A única coisa que lhe importa, de facto, é a organização da elite partidária. |
A política segundo António Costa
Rui Ramos
24/7/2014,
OBSERVADOR
Costa espera fazer recolher ao redil o PSD anti-passista e o PS socrático,
responsáveis pela maior parte do clamor mediático dos últimos tempos. O regime
voltará, finalmente, a cheirar a consenso.
Enquanto o país
comentador continua entretido com a disputa do PS, António Costa pensa já
noutros campeonatos: por exemplo, na liderança do PSD ou na Presidência da
República.

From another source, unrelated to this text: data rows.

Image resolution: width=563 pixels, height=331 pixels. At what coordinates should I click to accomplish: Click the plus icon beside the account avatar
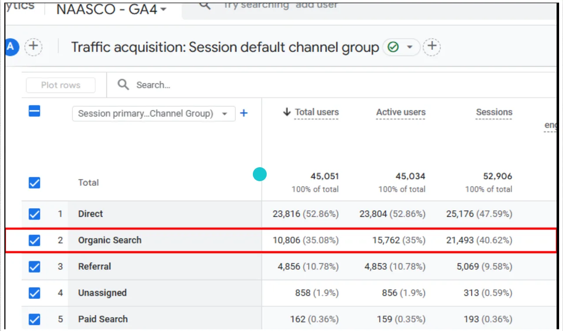33,47
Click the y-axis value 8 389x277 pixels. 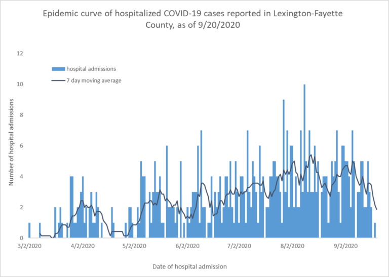(22, 115)
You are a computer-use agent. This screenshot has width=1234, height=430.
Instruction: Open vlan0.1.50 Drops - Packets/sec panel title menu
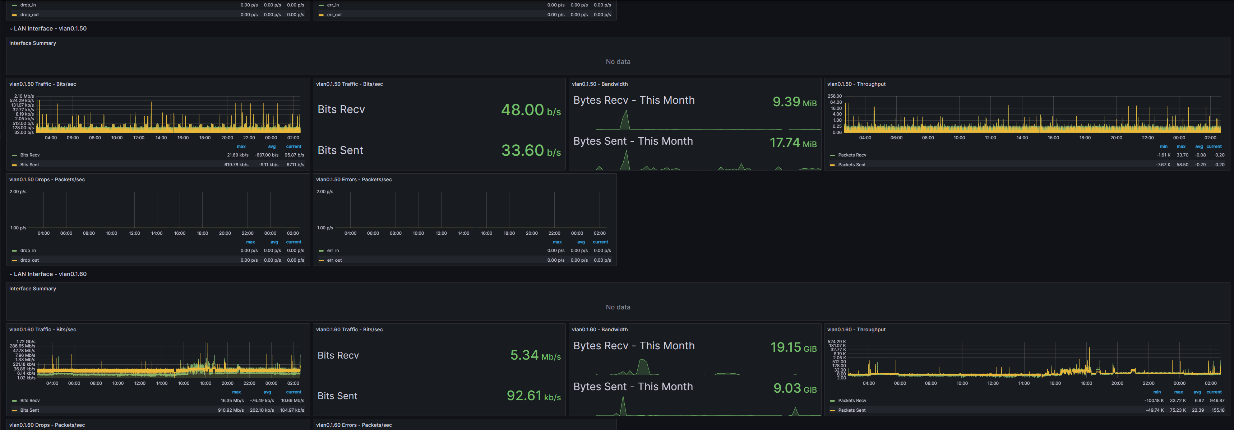[x=47, y=180]
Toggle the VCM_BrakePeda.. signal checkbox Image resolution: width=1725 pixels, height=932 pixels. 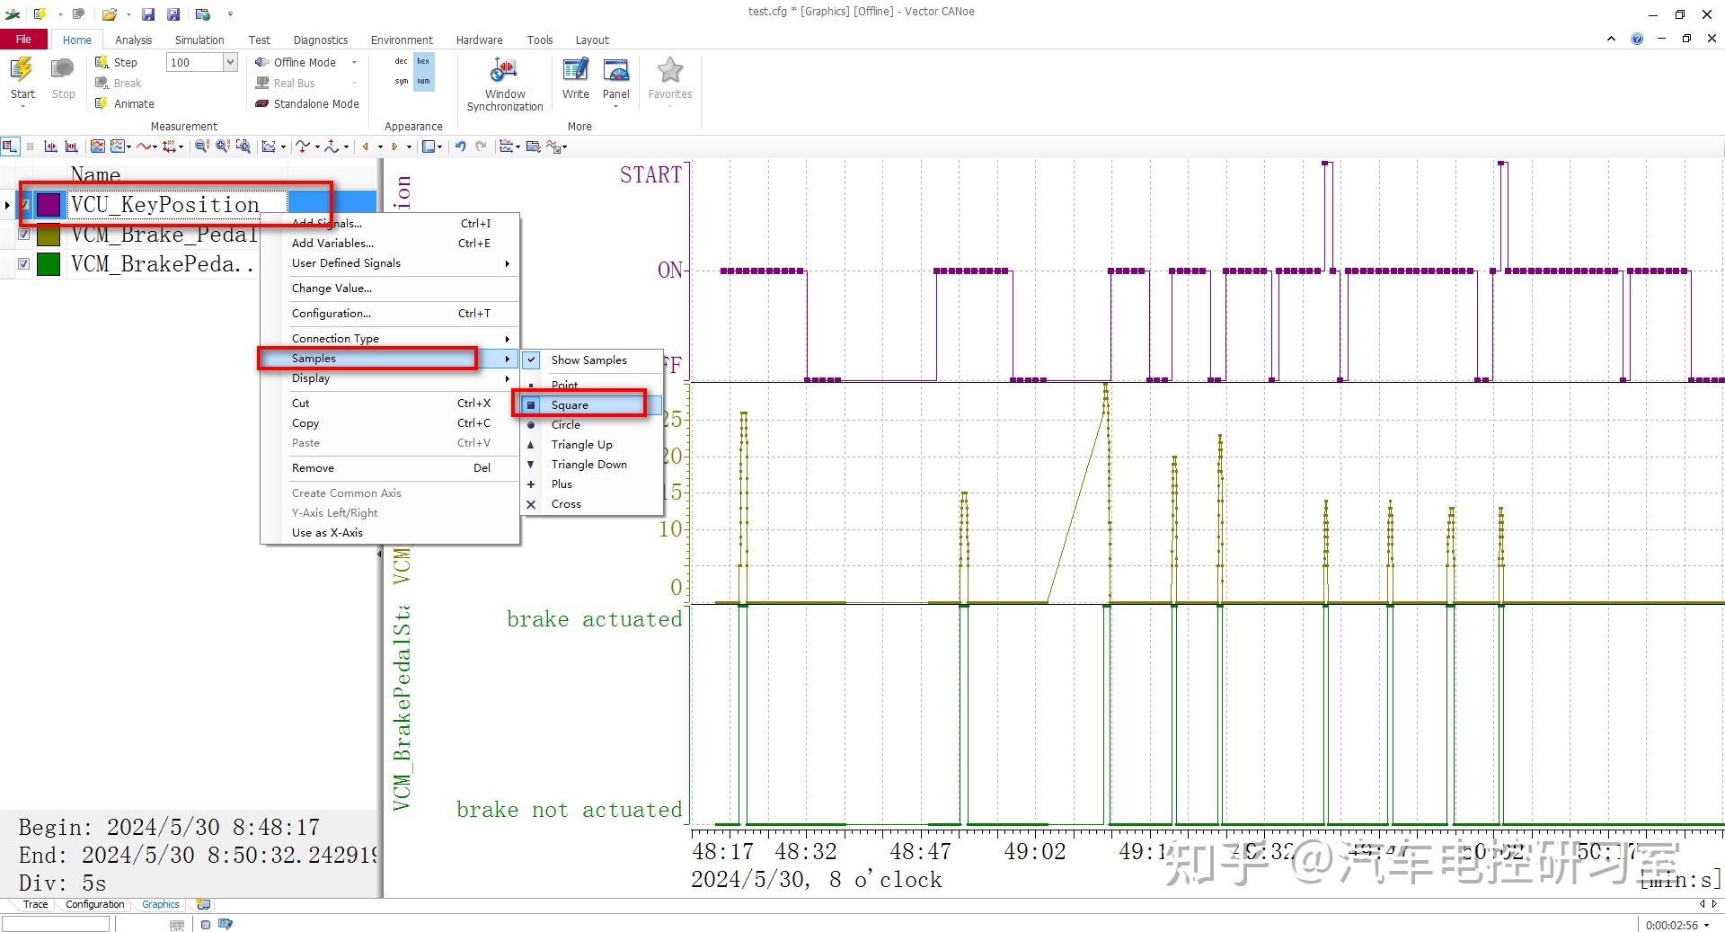(24, 264)
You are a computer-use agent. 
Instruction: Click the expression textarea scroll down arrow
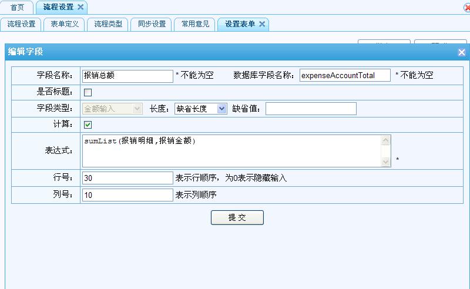click(x=386, y=162)
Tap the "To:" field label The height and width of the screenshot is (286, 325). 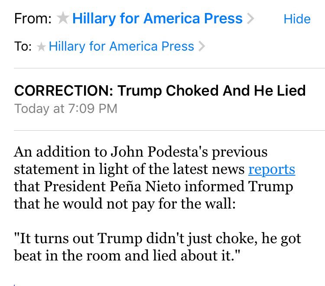coord(23,46)
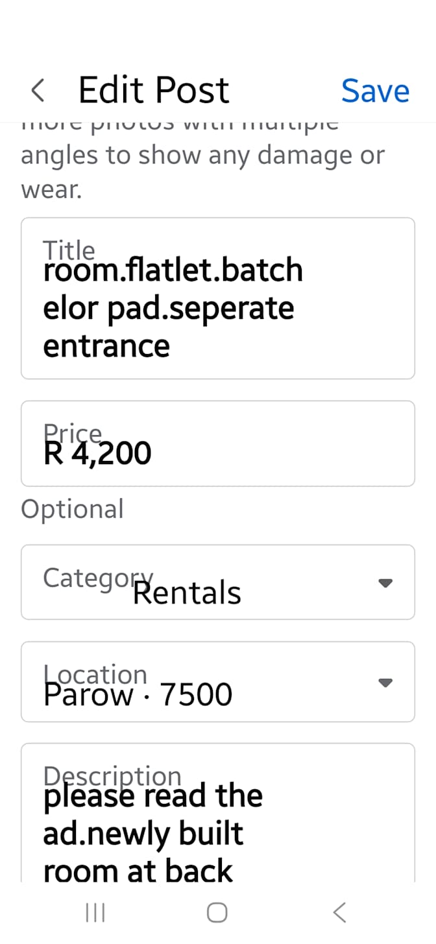Tap the Optional hint below the price
Screen dimensions: 436x944
pos(72,509)
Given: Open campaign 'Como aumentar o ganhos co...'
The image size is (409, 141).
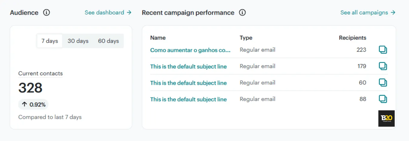Looking at the screenshot, I should click(x=190, y=50).
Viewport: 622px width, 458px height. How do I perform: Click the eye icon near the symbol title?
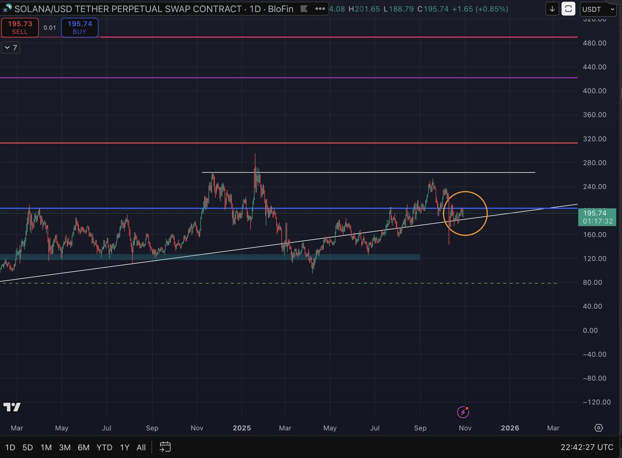303,9
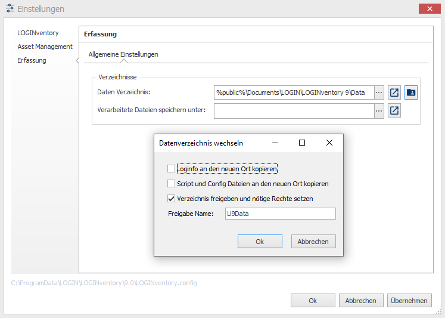
Task: Open the processed files folder via external icon
Action: tap(394, 110)
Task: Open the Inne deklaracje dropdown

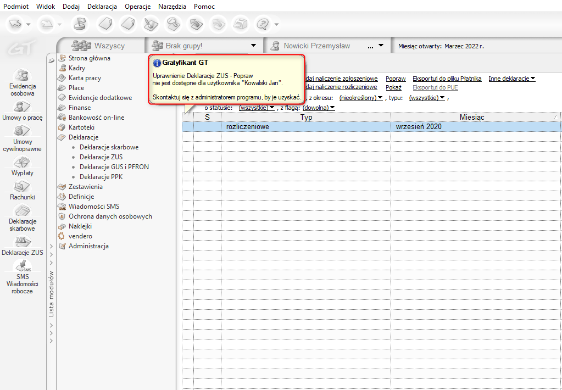Action: (511, 79)
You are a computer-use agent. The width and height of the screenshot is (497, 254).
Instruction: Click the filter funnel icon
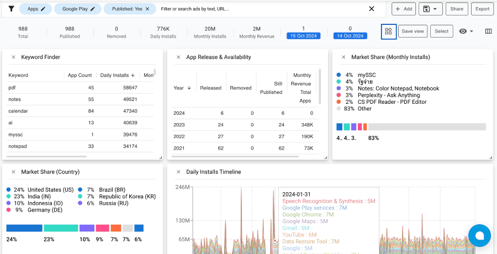pyautogui.click(x=11, y=9)
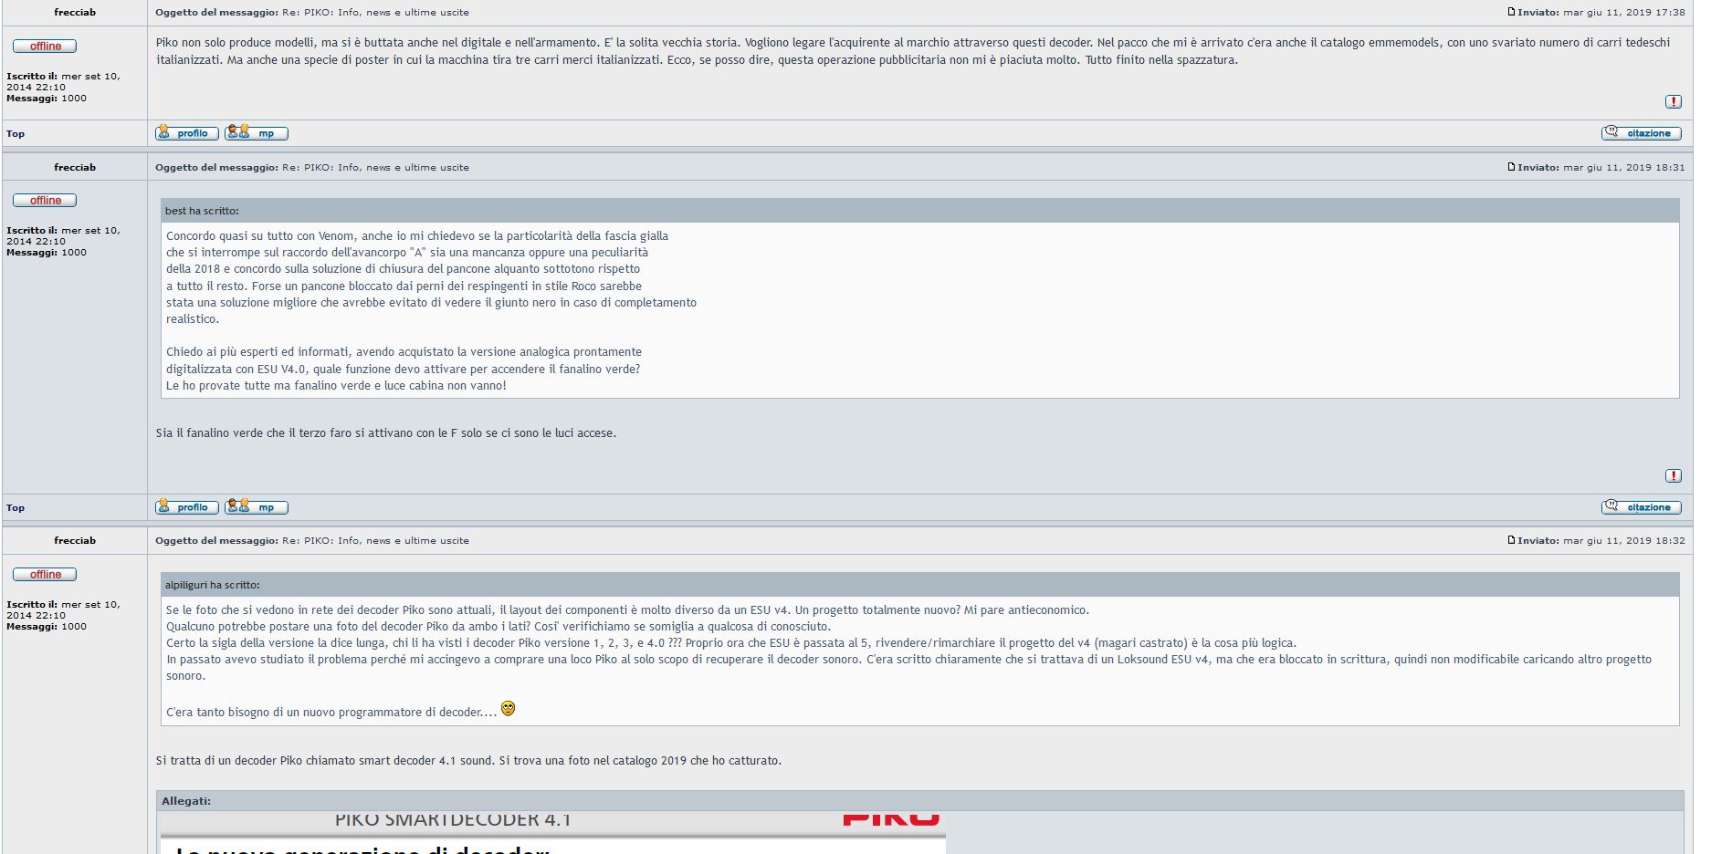Open frecciab username on the 17:38 post

[75, 12]
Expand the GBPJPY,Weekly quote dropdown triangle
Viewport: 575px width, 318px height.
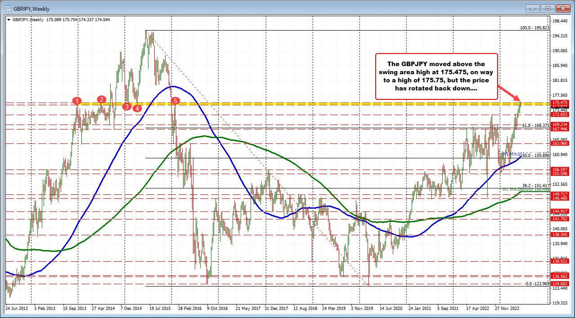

E não, não quero insinuar que Costa, além de secretário-geral do PS
e primeiro-ministro, também aspire a ser presidente do PSD e ainda presidente
da república. O que quero dizer é que Costa parece pensar a sua candidatura
como o vértice de um triângulo que, além da direcção do PS, inclui a chefia do
PSD e a Presidência da República. Daí os patrocínios que esta semana concedeu
às possíveis candidaturas de António Guterres à Presidência da República e de
Rui Rio à liderança do PSD. Mais do que o candidato da revanche socrática ou de
uma quimérica “unidade de esquerda”, Costa gostaria de ser o candidato de toda
a oligarquia política – uma oligarquia decidida a restaurar o esplendor do seu
poder após três anos de tremor.
O projecto
pressupõe três coisas. Primeiro, a submissão do PSD, com a redução do seu líder
a uma espécie de lugar-tenente do secretário-geral do PS. É esse o sentido da
insistência de Costa na “maioria absoluta”: não quer dizer que espere mesmo uma
maioria absoluta, mas convém-lhe que se pense que o primeiro lugar será do PS. E
a verdade é que, no debate de terça-feira, Rui Rio pareceu conformar-se com o
lugar, pelo menos ao ponto de secundar a proposta de calendário eleitoral que
mais jeito dá a Costa, com eleições legislativas logo em Abril de 2015. A segunda coisa de
que Costa precisa é de um Presidente da República devidamente sintonizado. E
como retoque final, terá certamente o cuidado de ir colher alguns malmequeres
ao jardim do Bloco de Esquerda, a fim de compensar os entendimentos à direita,
como Mário Soares fez em 1978, ao ir buscar Jorge Sampaio quando se aliou ao
CDS.
O Bloco Costista
começaria por condenar e apagar tudo o que se passou nos últimos três anos em
Portugal. Passos, Seguro e Cavaco Silva seriam os bodes expiatórios do regime:
Passos não devia ter ido “além da troika”, Seguro devia ter feito “outra
oposição”, Cavaco devia ter sido “mais interventivo”. Só por causa deles houve
recessão, e só por causa deles não houve compromissos. Ou seja, tudo esteve
sempre bem: a economia pujante, a classe política sensata. O que tivemos foi
azar com os líderes do momento.
Com isto, Costa
espera fazer recolher ao redil o PSD anti-passista e o PS socrático,
responsáveis pela maior parte do clamor mediático dos últimos tempos. O regime
voltará, finalmente, a cheirar a consenso. De fora, ficariam o PCP e o CDS: o
primeiro para provar, com as suas manifestações, que Costa está a mudar alguma
coisa; o segundo para demonstrar, com as suas críticas, que Costa não está a
mudar nada. Como qualquer oligarca, Costa traz sempre os cidadãos na boca. A
única coisa que lhe importa, de facto, é a organização da elite partidária.
Não sabemos se os
outros oligarcas estão disponíveis. Talvez estejam. A classe dirigente apanhou
um grande susto. Receou pela sua cadeira nos conselhos europeus, teve de aparar
as unhas ao Estado social, perdeu alguns dos seus banqueiros de estimação. Costa
propõe-lhe agora um grande arranjo (“um compromisso político generalizado”),
que seque alternativas e permita reparar “entendimentos”. Seria de facto, como
ele diz, “repor a política no comando dos destinos do país”– se por “política”,
claro, entendermos os dirigentes partidários e as suas clientelas. A única
questão é: como vai Costa pagar tudo isso? Ele não quer dizer. Mas da última
vez que esta “política” esteve no “comando”, tudo nos saiu muito caro.